Cattolica Eraclea: scuolabus fermo perché non supera la revisione, imprenditore italo-canadese ne compra uno nuovo

Non ha superato la revisione ed è fermo ormai da diverse settimane il vecchio scuolabus di Cattolica Eraclea, ma presto ne arriverà un nuovo di zecca per la gioia di bambini e genitori. Un nuovo scuolabus, infatti, è stato regalato al comune dall’imprenditore italo-canadese Giuseppe (Joe) Borsellino, di origini cattolicesi. La giunta comunale di Cattolica Eraclea, con propria deliberazione, ha già accettato la donazione dello scuolabus che dovrebbe entrare in funzione nelle prossime settimane.

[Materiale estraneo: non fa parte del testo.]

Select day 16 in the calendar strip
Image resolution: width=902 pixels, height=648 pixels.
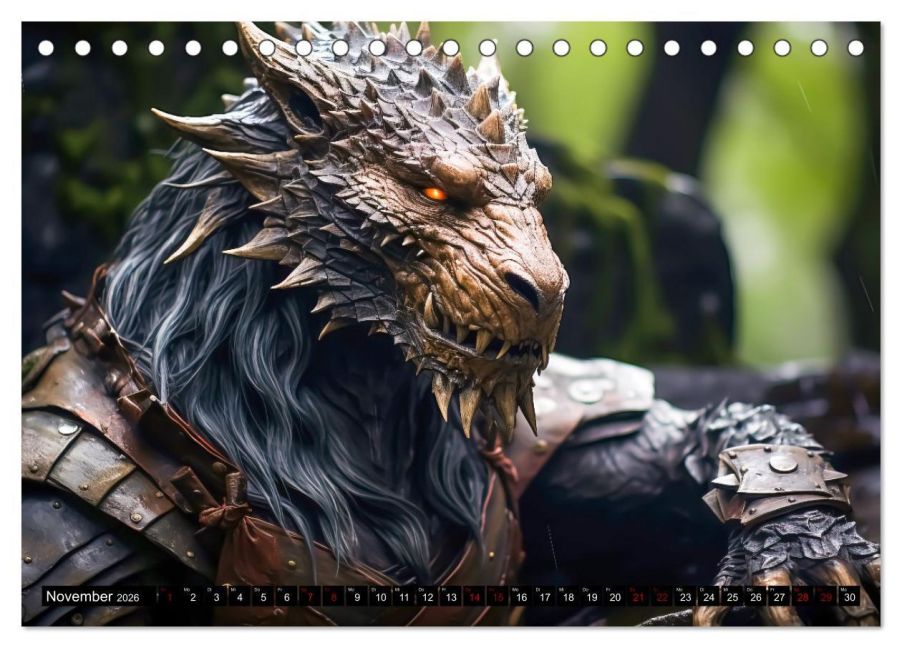tap(520, 597)
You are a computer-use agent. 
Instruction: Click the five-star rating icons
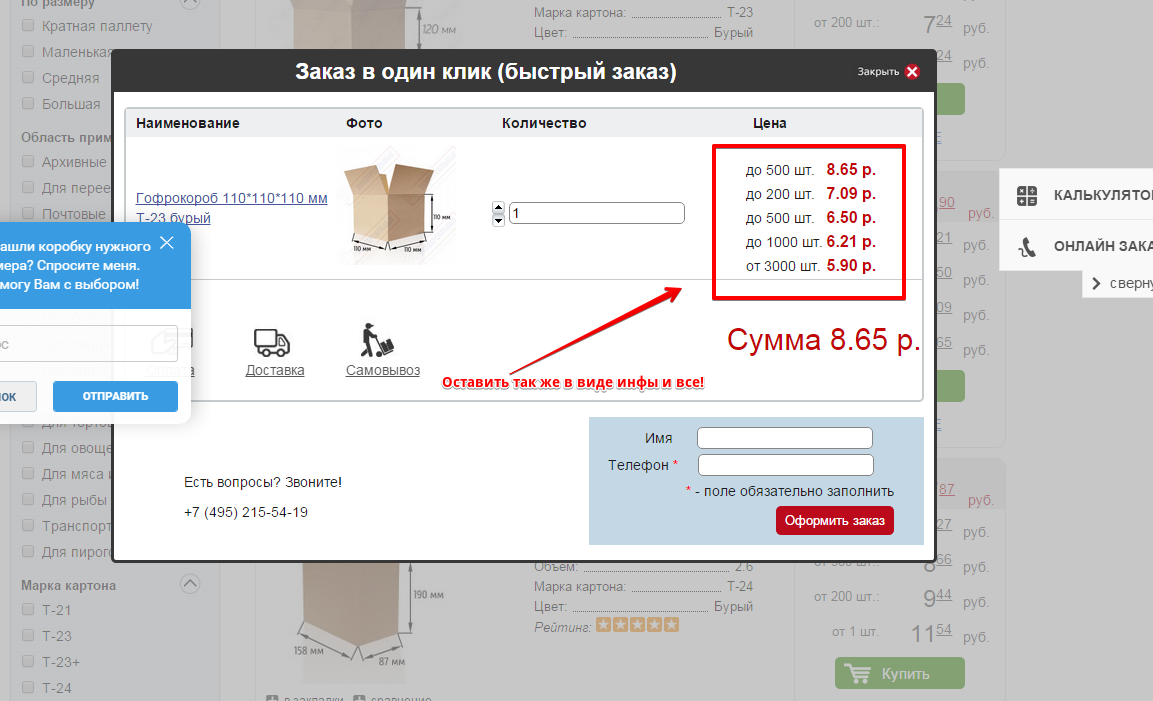tap(637, 625)
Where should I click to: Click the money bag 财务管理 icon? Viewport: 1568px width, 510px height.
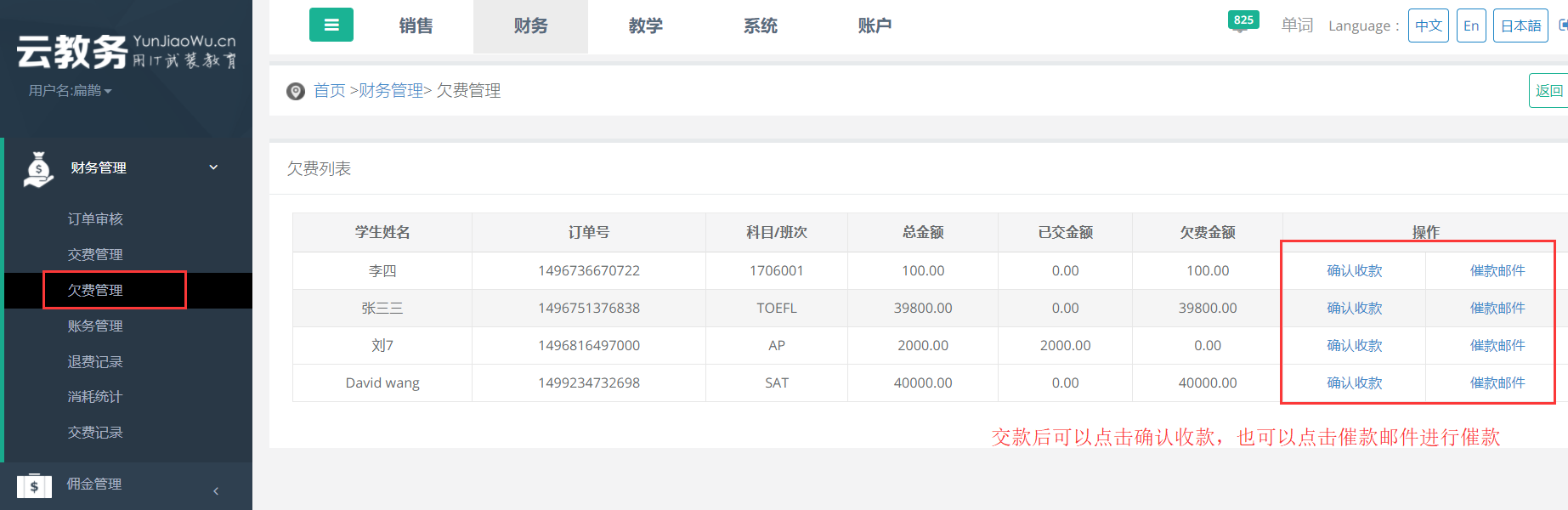point(38,168)
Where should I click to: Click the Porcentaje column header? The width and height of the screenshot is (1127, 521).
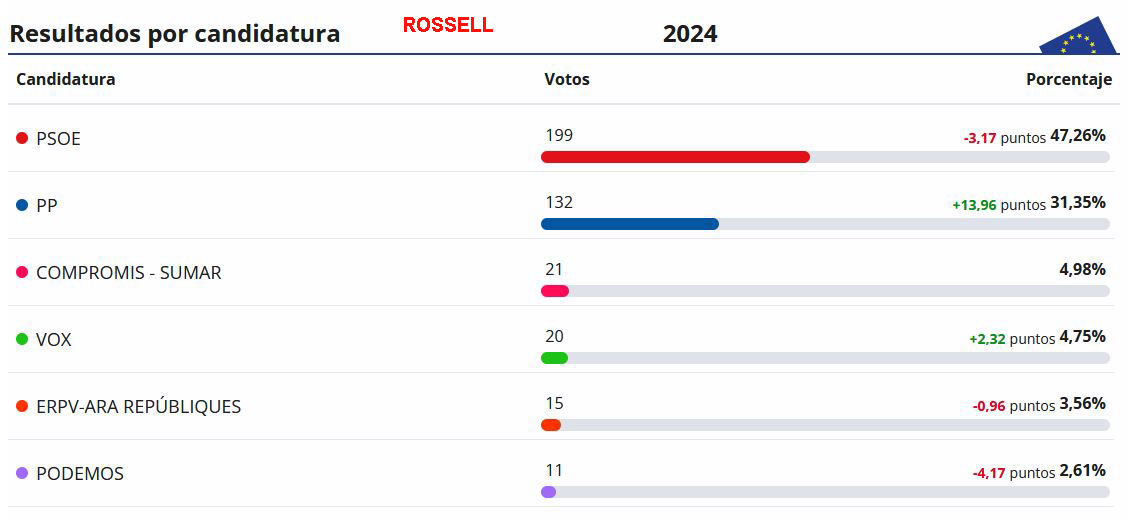1069,80
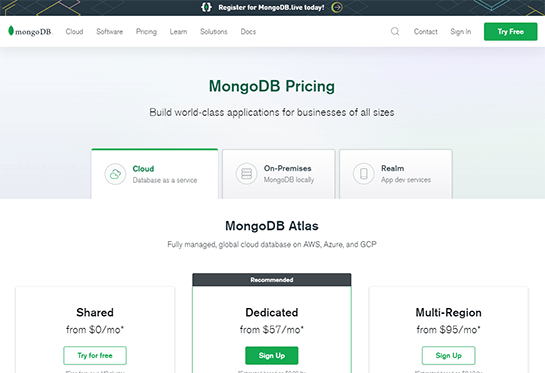This screenshot has height=373, width=545.
Task: Open the Cloud navigation menu
Action: point(74,32)
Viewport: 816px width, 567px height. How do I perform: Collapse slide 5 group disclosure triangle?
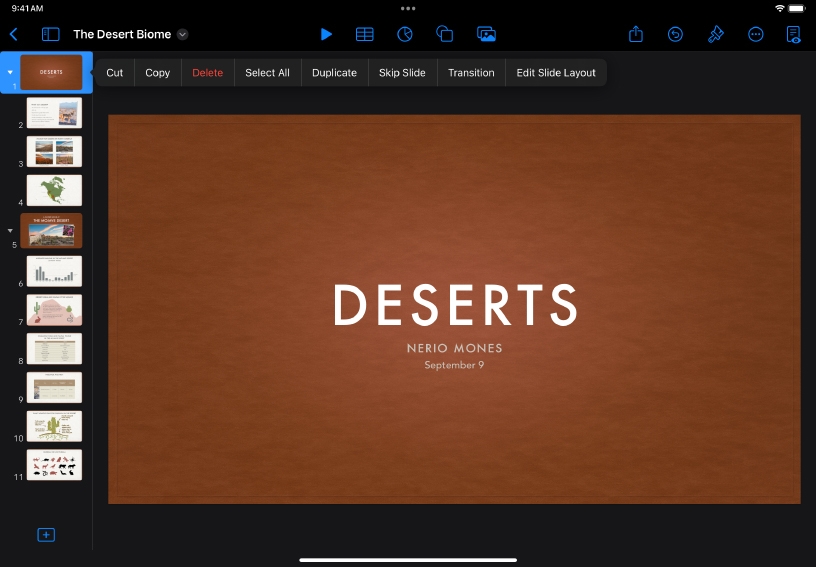click(10, 230)
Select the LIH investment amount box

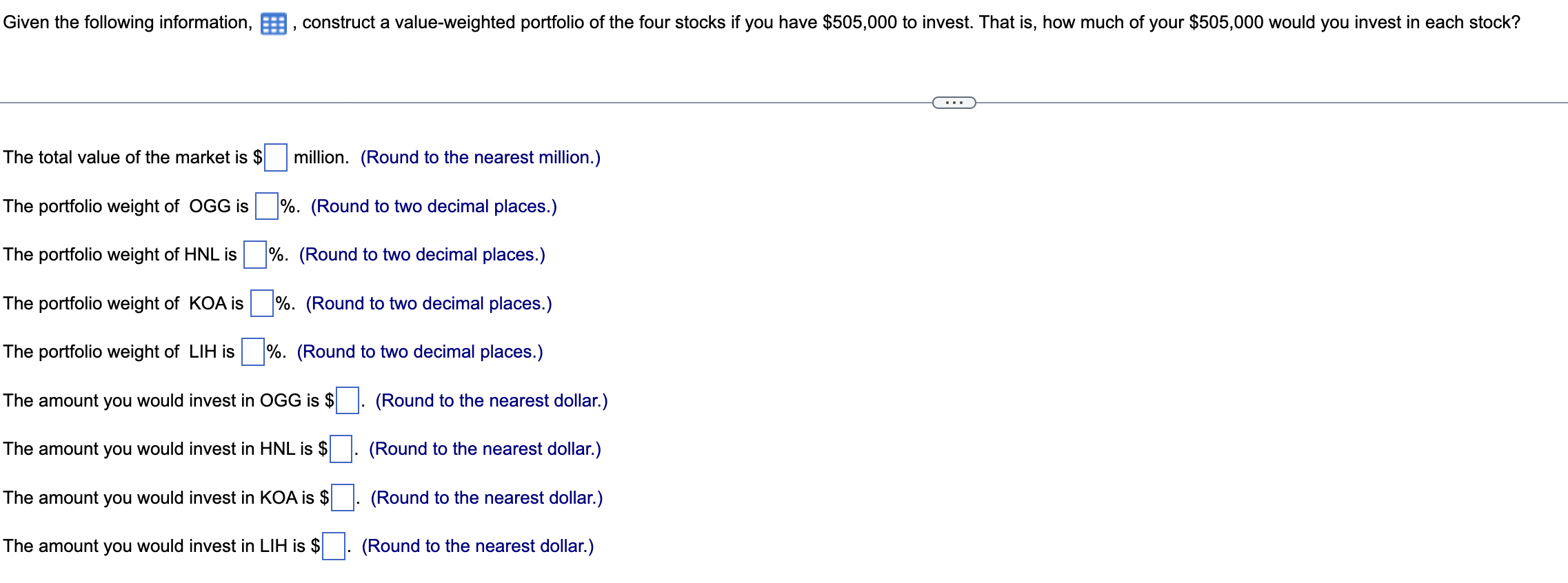pos(334,546)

Il concittadino Borsellino Giuseppe, nato il 24/02/1941 a Cattolica Eraclea e residente a Montreal (Canada) dove è emigrato all’età di undici  anni, unitamente alla  moglie Elina, ha manifestato la volontà  di donare  a questo Comune un nuovo scuolabus, da utilizzare prevalentemente per finalità socio educative ed in particolare per il trasporto scolastico dei bambini”, si legge nella delibera di giunta. Le spese complessive per l’acquisto del mezzo ammontano a 51.118 euro. “Accettando tale donazione – ha spiegato il sindaco Santino Borsellino – il comune potrà continuare a fornire il servizio gratuito di trasporto alunni della scuola dell’infanzia e primaria come fino ad oggi e stato fatto stante che lo scuolabus in uso non ha i requisiti per poter circolare”. Un “gesto  di liberalità” che deriva  dal  “profondo affetto che nutro  per il mio paese di origine, dove di tanto in tanto amo ritornare, e per i cittadini di Cattolica Eraclea”, ha scritto Joe Borsellino in una lettera inviata al comune.

“Giuseppe Borsellino – si legge nella breve scheda biografica sul sito groupepetra.com – è stato impegnato nel settore dell’edilizia sin dall’inizio della sua carriera, con particolare attenzione agli edifici industriali, commerciali e per uffici. Nel 1972 fonda Roma Construction, un’azienda a conduzione familiare che è cresciuta così tanto con successo nel corso degli anni che, in collaborazione con una serie di soci, ha infine acquisito una quantità significativa di partecipazioni immobiliari. Nel 1986 fonda Groupe Petra, nel quale riunisce un team di esperti immobiliari per ampliare e aggiungere valore al nostro portafoglio”. L’imprenditore italo-canadese, che a Montreal ha fatto fortuna nel settore edile e immobiliare e ha promosso diverse iniziative di beneficenza, è più volte balzato agli onori delle cronache anche in Italia per via dei legami con il clan Rizzuto.